What is asked — Reproduce each of the rows below verbatim, line by line.

--------------------

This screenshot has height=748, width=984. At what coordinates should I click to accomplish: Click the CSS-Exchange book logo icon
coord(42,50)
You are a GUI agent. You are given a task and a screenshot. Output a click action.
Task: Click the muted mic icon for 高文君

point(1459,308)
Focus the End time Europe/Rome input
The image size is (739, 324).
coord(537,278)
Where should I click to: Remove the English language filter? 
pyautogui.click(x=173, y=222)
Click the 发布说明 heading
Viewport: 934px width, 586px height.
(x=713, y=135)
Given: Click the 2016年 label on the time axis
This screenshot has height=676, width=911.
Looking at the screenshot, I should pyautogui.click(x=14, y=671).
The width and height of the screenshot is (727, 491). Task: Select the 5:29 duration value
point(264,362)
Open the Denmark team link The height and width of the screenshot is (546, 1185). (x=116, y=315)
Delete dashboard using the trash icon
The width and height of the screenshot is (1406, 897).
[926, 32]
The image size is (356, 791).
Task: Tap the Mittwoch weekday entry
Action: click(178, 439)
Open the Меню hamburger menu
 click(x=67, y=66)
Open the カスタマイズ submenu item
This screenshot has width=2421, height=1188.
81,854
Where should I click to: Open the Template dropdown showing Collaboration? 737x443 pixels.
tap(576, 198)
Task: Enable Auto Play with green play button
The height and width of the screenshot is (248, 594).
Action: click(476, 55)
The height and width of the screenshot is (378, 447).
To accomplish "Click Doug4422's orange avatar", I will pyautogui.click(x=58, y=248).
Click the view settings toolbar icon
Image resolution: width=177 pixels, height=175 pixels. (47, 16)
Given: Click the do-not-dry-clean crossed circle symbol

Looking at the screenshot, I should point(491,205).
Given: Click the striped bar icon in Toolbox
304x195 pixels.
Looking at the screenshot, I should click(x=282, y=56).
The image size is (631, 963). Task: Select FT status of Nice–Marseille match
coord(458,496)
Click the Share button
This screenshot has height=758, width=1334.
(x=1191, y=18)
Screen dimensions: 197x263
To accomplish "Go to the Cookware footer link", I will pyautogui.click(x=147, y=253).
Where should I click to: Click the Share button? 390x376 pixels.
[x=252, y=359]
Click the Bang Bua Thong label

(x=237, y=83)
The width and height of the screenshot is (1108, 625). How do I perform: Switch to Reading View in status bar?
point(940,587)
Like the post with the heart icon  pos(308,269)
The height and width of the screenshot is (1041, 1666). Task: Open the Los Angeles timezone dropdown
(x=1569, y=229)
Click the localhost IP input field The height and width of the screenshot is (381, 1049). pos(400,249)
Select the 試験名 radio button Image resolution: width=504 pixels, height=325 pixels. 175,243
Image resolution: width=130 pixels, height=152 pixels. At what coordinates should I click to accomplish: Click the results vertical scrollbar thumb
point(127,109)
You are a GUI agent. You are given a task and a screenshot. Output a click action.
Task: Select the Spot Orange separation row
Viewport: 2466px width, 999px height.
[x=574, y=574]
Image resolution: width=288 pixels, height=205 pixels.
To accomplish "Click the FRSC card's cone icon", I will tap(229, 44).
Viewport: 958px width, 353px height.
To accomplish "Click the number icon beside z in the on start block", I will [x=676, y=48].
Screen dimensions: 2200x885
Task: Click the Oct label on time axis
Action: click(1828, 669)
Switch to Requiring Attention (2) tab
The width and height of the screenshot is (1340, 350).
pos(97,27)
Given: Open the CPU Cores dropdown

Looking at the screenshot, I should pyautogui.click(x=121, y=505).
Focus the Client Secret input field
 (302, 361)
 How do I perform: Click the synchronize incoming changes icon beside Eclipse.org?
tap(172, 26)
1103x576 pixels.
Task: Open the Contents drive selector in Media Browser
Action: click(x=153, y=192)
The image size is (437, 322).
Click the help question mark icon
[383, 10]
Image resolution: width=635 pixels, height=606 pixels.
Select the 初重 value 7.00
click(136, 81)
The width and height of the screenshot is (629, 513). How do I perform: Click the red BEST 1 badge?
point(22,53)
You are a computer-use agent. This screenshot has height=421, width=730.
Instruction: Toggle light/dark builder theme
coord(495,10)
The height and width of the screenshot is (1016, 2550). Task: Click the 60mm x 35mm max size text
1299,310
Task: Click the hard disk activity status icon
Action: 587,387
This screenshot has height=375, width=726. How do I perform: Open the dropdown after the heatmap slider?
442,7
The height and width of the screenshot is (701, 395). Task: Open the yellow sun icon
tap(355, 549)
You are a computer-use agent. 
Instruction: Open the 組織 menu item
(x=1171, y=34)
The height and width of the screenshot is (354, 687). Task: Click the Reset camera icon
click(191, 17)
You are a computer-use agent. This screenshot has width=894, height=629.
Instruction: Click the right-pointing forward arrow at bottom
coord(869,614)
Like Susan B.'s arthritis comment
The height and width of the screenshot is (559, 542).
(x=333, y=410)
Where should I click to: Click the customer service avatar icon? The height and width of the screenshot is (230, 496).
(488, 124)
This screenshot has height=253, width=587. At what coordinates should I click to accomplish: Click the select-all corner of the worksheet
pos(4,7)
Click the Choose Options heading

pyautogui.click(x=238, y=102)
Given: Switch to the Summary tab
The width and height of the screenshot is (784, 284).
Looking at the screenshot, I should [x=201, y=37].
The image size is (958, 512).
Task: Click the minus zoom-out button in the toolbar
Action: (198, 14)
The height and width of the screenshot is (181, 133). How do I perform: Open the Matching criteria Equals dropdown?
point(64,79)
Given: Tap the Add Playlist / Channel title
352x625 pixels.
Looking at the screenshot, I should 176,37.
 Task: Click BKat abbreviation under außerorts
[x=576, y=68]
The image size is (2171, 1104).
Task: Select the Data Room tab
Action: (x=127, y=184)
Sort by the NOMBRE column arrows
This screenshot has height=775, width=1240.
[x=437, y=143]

--------------------

Answer to this task —
This screenshot has height=748, width=984. At what coordinates should I click to accomplish: Click the CSS-Exchange book logo icon
coord(42,50)
You are a GUI agent. You are given a task and a screenshot. Output a click action.
Task: Click the muted mic icon for 高文君

point(1459,308)
Focus the End time Europe/Rome input
The image size is (739, 324).
coord(537,278)
Where should I click to: Remove the English language filter? 
pyautogui.click(x=173, y=222)
Click the 发布说明 heading
Viewport: 934px width, 586px height.
(x=713, y=135)
Given: Click the 2016年 label on the time axis
This screenshot has height=676, width=911.
Looking at the screenshot, I should pyautogui.click(x=14, y=671).
The width and height of the screenshot is (727, 491). Task: Select the 5:29 duration value
point(264,362)
Open the Denmark team link The height and width of the screenshot is (546, 1185). (x=116, y=315)
Delete dashboard using the trash icon
The width and height of the screenshot is (1406, 897).
[926, 32]
The image size is (356, 791).
Task: Tap the Mittwoch weekday entry
Action: click(178, 439)
Open the Меню hamburger menu
 click(x=67, y=66)
Open the カスタマイズ submenu item
This screenshot has width=2421, height=1188.
81,854
Where should I click to: Open the Template dropdown showing Collaboration? 737x443 pixels.
tap(576, 198)
Task: Enable Auto Play with green play button
The height and width of the screenshot is (248, 594).
Action: click(476, 55)
The height and width of the screenshot is (378, 447).
To accomplish "Click Doug4422's orange avatar", I will pyautogui.click(x=58, y=248).
Click the view settings toolbar icon
Image resolution: width=177 pixels, height=175 pixels. (47, 16)
Given: Click the do-not-dry-clean crossed circle symbol

Looking at the screenshot, I should point(491,205).
Given: Click the striped bar icon in Toolbox
304x195 pixels.
Looking at the screenshot, I should click(x=282, y=56).
The image size is (631, 963). Task: Select FT status of Nice–Marseille match
coord(458,496)
Click the Share button
This screenshot has height=758, width=1334.
(x=1191, y=18)
Screen dimensions: 197x263
To accomplish "Go to the Cookware footer link", I will pyautogui.click(x=147, y=253).
Where should I click to: Click the Share button? 390x376 pixels.
[x=252, y=359]
Click the Bang Bua Thong label

(x=237, y=83)
The width and height of the screenshot is (1108, 625). How do I perform: Switch to Reading View in status bar?
point(940,587)
Like the post with the heart icon  pos(308,269)
The height and width of the screenshot is (1041, 1666). Task: Open the Los Angeles timezone dropdown
(x=1569, y=229)
Click the localhost IP input field The height and width of the screenshot is (381, 1049). pos(400,249)
Select the 試験名 radio button Image resolution: width=504 pixels, height=325 pixels. 175,243
Image resolution: width=130 pixels, height=152 pixels. At what coordinates should I click to accomplish: Click the results vertical scrollbar thumb
point(127,109)
You are a GUI agent. You are given a task and a screenshot. Output a click action.
Task: Select the Spot Orange separation row
Viewport: 2466px width, 999px height.
[x=574, y=574]
Image resolution: width=288 pixels, height=205 pixels.
To accomplish "Click the FRSC card's cone icon", I will tap(229, 44).
Viewport: 958px width, 353px height.
To accomplish "Click the number icon beside z in the on start block", I will [x=676, y=48].
Screen dimensions: 2200x885
Task: Click the Oct label on time axis
Action: click(1828, 669)
Switch to Requiring Attention (2) tab
The width and height of the screenshot is (1340, 350).
pos(97,27)
Given: Open the CPU Cores dropdown

Looking at the screenshot, I should pyautogui.click(x=121, y=505).
Focus the Client Secret input field
 (302, 361)
 How do I perform: Click the synchronize incoming changes icon beside Eclipse.org?
tap(172, 26)
1103x576 pixels.
Task: Open the Contents drive selector in Media Browser
Action: click(x=153, y=192)
The image size is (437, 322).
Click the help question mark icon
[383, 10]
Image resolution: width=635 pixels, height=606 pixels.
Select the 初重 value 7.00
click(136, 81)
The width and height of the screenshot is (629, 513). How do I perform: Click the red BEST 1 badge?
point(22,53)
You are a computer-use agent. This screenshot has height=421, width=730.
Instruction: Toggle light/dark builder theme
coord(495,10)
The height and width of the screenshot is (1016, 2550). Task: Click the 60mm x 35mm max size text
1299,310
Task: Click the hard disk activity status icon
Action: 587,387
This screenshot has height=375, width=726. How do I perform: Open the dropdown after the heatmap slider?
442,7
The height and width of the screenshot is (701, 395). Task: Open the yellow sun icon
tap(355, 549)
You are a computer-use agent. 
Instruction: Open the 組織 menu item
(x=1171, y=34)
The height and width of the screenshot is (354, 687). Task: Click the Reset camera icon
click(191, 17)
You are a computer-use agent. This screenshot has width=894, height=629.
Instruction: Click the right-pointing forward arrow at bottom
coord(869,614)
Like Susan B.'s arthritis comment
The height and width of the screenshot is (559, 542).
(x=333, y=410)
Where should I click to: Click the customer service avatar icon? The height and width of the screenshot is (230, 496).
(488, 124)
This screenshot has height=253, width=587. At what coordinates should I click to accomplish: Click the select-all corner of the worksheet
pos(4,7)
Click the Choose Options heading

pyautogui.click(x=238, y=102)
Given: Switch to the Summary tab
The width and height of the screenshot is (784, 284).
Looking at the screenshot, I should [x=201, y=37].
The image size is (958, 512).
Task: Click the minus zoom-out button in the toolbar
Action: (198, 14)
The height and width of the screenshot is (181, 133). How do I perform: Open the Matching criteria Equals dropdown?
point(64,79)
Given: Tap the Add Playlist / Channel title
352x625 pixels.
Looking at the screenshot, I should 176,37.
 Task: Click BKat abbreviation under außerorts
[x=576, y=68]
The image size is (2171, 1104).
Task: Select the Data Room tab
Action: (x=127, y=184)
Sort by the NOMBRE column arrows
This screenshot has height=775, width=1240.
[x=437, y=143]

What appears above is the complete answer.